* **Exercise instructions**
Transcribe the data in full; each line must match exactly.

------

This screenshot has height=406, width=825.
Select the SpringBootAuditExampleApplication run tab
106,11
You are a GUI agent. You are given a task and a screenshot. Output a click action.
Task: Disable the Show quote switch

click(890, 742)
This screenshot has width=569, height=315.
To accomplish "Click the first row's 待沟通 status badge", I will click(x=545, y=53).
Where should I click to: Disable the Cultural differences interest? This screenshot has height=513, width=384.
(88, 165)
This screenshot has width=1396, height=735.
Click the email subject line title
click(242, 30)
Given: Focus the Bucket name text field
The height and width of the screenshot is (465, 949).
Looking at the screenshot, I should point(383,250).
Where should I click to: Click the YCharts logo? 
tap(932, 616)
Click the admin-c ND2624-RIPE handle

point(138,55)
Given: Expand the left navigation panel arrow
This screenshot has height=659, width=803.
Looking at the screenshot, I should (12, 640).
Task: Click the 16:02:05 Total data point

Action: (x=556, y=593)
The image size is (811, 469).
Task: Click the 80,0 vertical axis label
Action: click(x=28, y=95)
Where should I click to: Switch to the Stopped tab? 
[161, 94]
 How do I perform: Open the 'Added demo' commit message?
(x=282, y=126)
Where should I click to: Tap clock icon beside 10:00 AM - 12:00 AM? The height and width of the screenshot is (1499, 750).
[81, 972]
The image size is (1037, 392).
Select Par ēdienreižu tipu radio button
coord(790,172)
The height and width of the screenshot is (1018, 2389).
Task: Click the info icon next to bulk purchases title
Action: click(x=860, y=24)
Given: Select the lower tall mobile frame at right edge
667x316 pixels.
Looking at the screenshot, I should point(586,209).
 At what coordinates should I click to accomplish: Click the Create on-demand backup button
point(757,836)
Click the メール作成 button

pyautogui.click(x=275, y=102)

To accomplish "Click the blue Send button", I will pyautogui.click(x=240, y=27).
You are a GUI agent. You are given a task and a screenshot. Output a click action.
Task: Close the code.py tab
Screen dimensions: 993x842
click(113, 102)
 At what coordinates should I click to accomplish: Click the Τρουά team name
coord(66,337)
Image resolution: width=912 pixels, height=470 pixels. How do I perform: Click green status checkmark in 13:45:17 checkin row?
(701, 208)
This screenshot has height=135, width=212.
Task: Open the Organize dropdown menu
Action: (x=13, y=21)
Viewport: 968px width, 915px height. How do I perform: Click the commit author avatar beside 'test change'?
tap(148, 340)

------

* **Exercise output**
This screenshot has height=406, width=825.
Select the SpringBootAuditExampleApplication run tab
106,11
You are a GUI agent. You are given a task and a screenshot. Output a click action.
Task: Disable the Show quote switch

click(890, 742)
This screenshot has width=569, height=315.
To accomplish "Click the first row's 待沟通 status badge", I will click(x=545, y=53).
Where should I click to: Disable the Cultural differences interest? This screenshot has height=513, width=384.
(88, 165)
This screenshot has width=1396, height=735.
Click the email subject line title
click(242, 30)
Given: Focus the Bucket name text field
The height and width of the screenshot is (465, 949).
Looking at the screenshot, I should point(383,250).
Where should I click to: Click the YCharts logo? 
tap(932, 616)
Click the admin-c ND2624-RIPE handle

point(138,55)
Given: Expand the left navigation panel arrow
This screenshot has height=659, width=803.
Looking at the screenshot, I should (12, 640).
Task: Click the 16:02:05 Total data point

Action: (x=556, y=593)
The image size is (811, 469).
Task: Click the 80,0 vertical axis label
Action: click(x=28, y=95)
Where should I click to: Switch to the Stopped tab? 
[161, 94]
 How do I perform: Open the 'Added demo' commit message?
(x=282, y=126)
Where should I click to: Tap clock icon beside 10:00 AM - 12:00 AM? The height and width of the screenshot is (1499, 750).
[81, 972]
The image size is (1037, 392).
Select Par ēdienreižu tipu radio button
coord(790,172)
The height and width of the screenshot is (1018, 2389).
Task: Click the info icon next to bulk purchases title
Action: click(x=860, y=24)
Given: Select the lower tall mobile frame at right edge
667x316 pixels.
Looking at the screenshot, I should point(586,209).
 At what coordinates should I click to accomplish: Click the Create on-demand backup button
point(757,836)
Click the メール作成 button

pyautogui.click(x=275, y=102)

To accomplish "Click the blue Send button", I will pyautogui.click(x=240, y=27).
You are a GUI agent. You are given a task and a screenshot. Output a click action.
Task: Close the code.py tab
Screen dimensions: 993x842
click(113, 102)
 At what coordinates should I click to accomplish: Click the Τρουά team name
coord(66,337)
Image resolution: width=912 pixels, height=470 pixels. How do I perform: Click green status checkmark in 13:45:17 checkin row?
(701, 208)
This screenshot has height=135, width=212.
Task: Open the Organize dropdown menu
Action: (x=13, y=21)
Viewport: 968px width, 915px height. How do I perform: Click the commit author avatar beside 'test change'?
tap(148, 340)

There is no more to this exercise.